Content is the key. Here are a few types of content you can use to entice people to visit your site. Once you’ve created the content, it’s also important to spread the word that this information is available.
Write a blog post about the common questions asked during a webinar (like the one you’re reading right now).
Host a webinar with industry experts about current trends.
Create a how-to video demonstrating a key feature in your product or services.
Publish an eBook that addresses a hot topic in your industry.
Create a frequently asked questions section of your site to address common issues or challenges customers and prospects deal with.
Create a podcast interviewing leaders in your company or experts in the field.
Capture and share video testimonials from customers.
Publish presentations on SlideShare.
Build a knowledge base with informational articles and tips about your offerings.
Build a survey about your industry, gather the results, and publish a white paper highlighting the findings.
Create an infographic highlighting industry best practices.
Be sure to measure the types of content as well as the topics. You might find that your audience prefers videos to eBooks, and you can tailor your inbound content strategy accordingly.

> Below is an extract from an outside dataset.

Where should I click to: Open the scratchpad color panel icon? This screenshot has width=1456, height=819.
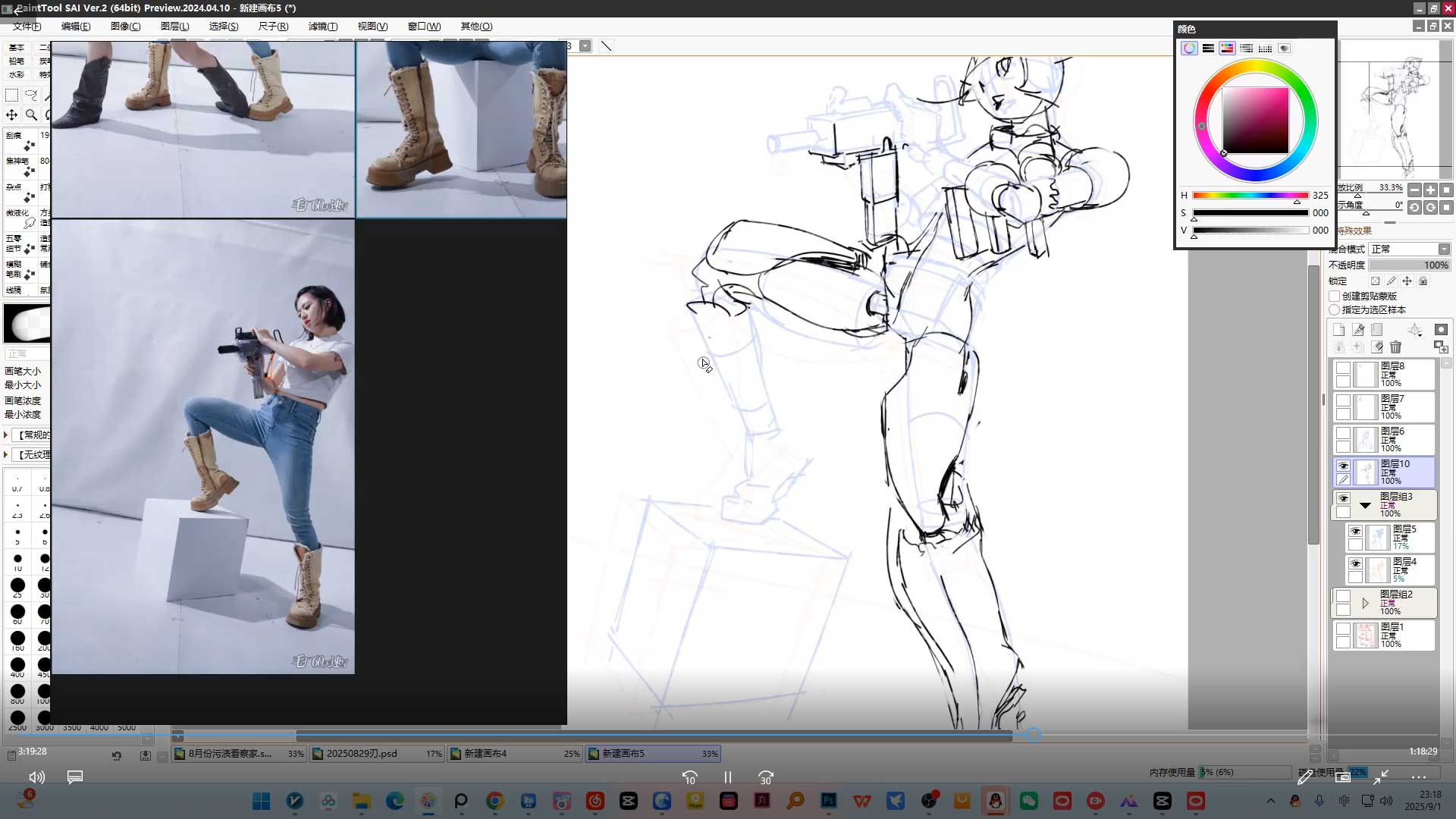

5. How can you create content that gets results?
Before you dive in to create content, first you need to understand what your potential buyers really want and identify the challenges they’re dealing with. Take an in-depth look at the analytics and get to know your website visitors – what they’re looking for, which pages they visit, how much time they spend on a page, and so on. Once you start to create content, keep these questions in mind:
Who am I writing for?
What kinds of content do they like to consume?
Why should they pay attention to this content?

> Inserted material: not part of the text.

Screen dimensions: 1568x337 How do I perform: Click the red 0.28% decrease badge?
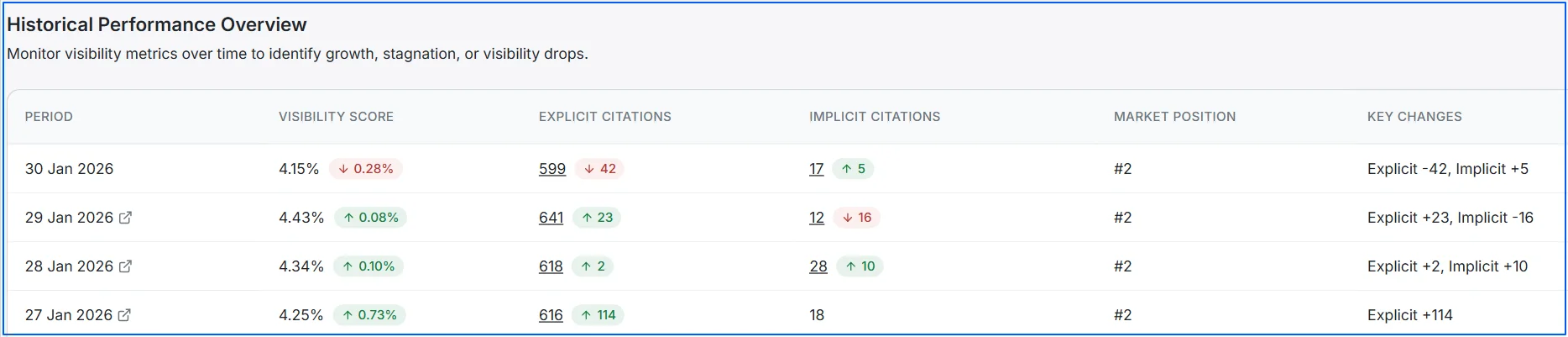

Where are they in the buying process?
Does this content provide them with information that can help them succeed?
Is the content findable on the channels where they spend time online?

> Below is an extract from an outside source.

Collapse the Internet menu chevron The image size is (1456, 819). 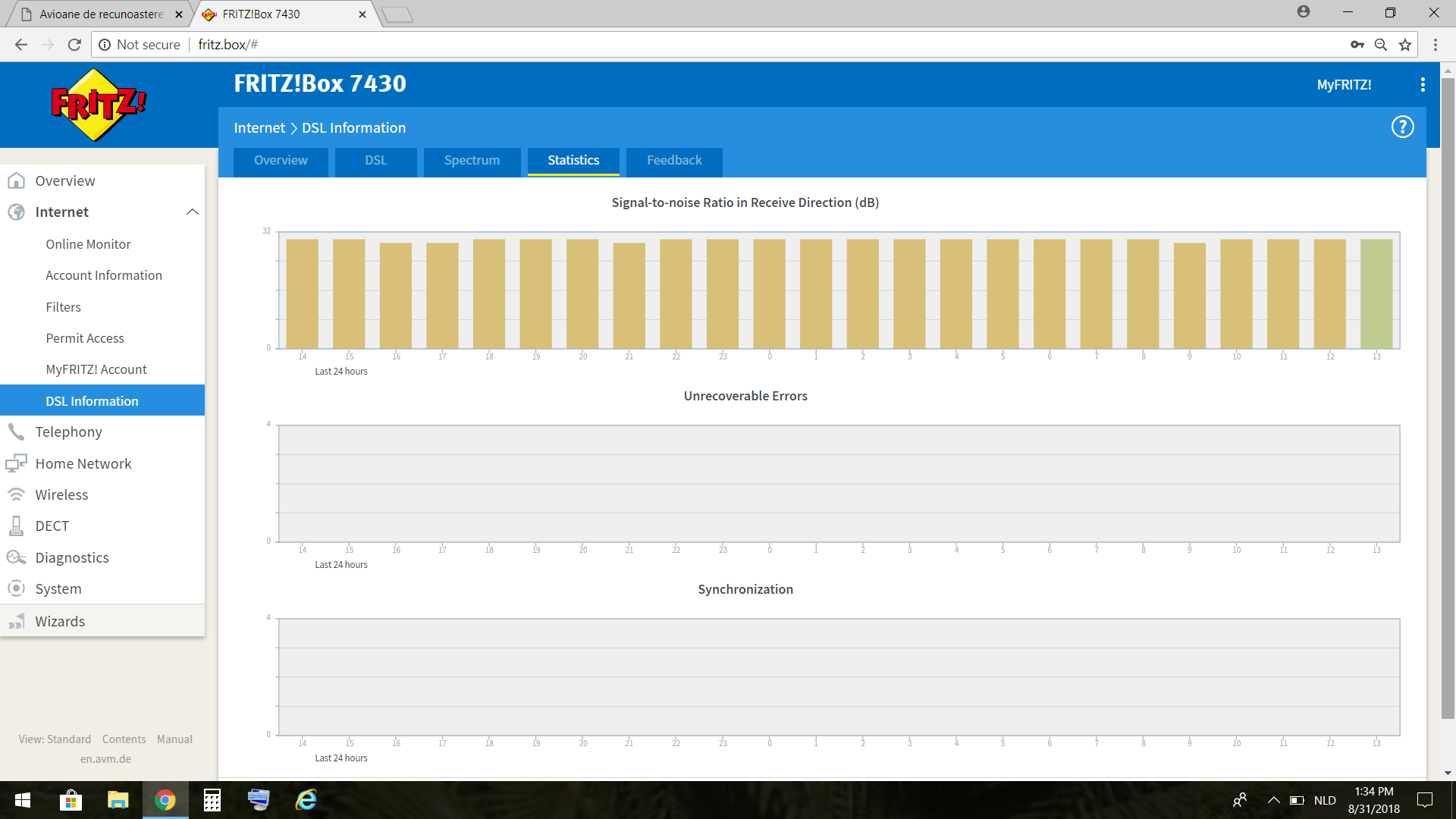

And of course, always look back to the metrics that tell you which pieces of content were consumed by your most profitable customers on their buying journey, because you’ll likely want to create similar assets, or make certain that you’re actively distributing and promoting those assets.
6. How do you measure your inbound marketing process’ impact on actual sales?
There are many ways to measure the performance of inbound marketing programs, including assessing website analytics, social media engagement, blog activity, webinar attendance, and revenue. One key to measuring inbound marketing is to use a marketing automation platform that allows you to attribute engagement across channels so you can link your results to sales performance. With marketing automation, all your campaigns are managed through one system, so you can see engagement from every marketing channel, pinpoint leads, and synchronize with your customer relationship management (CRM) system. All of this will allow you to see what you’re spending and link your inbound marketing methodology to the traffic and revenue you’re generating for your organization.
The inbound marketing process is especially important at the beginning of the customer lifecycle when you’re first attracting and then converting that buyer. It’s also a strong – if underutilized – tool for retaining customers and upselling them. Marketing automation provides you an end to end view of a prospect, from their first engagement with your website or any marketing asset up to the final conversion to customer and beyond. That means you can clearly identify what’s working and what’s not working from a single activity to the aggregate channel performance, and from the first flicker of interest through the conversion to advocacy.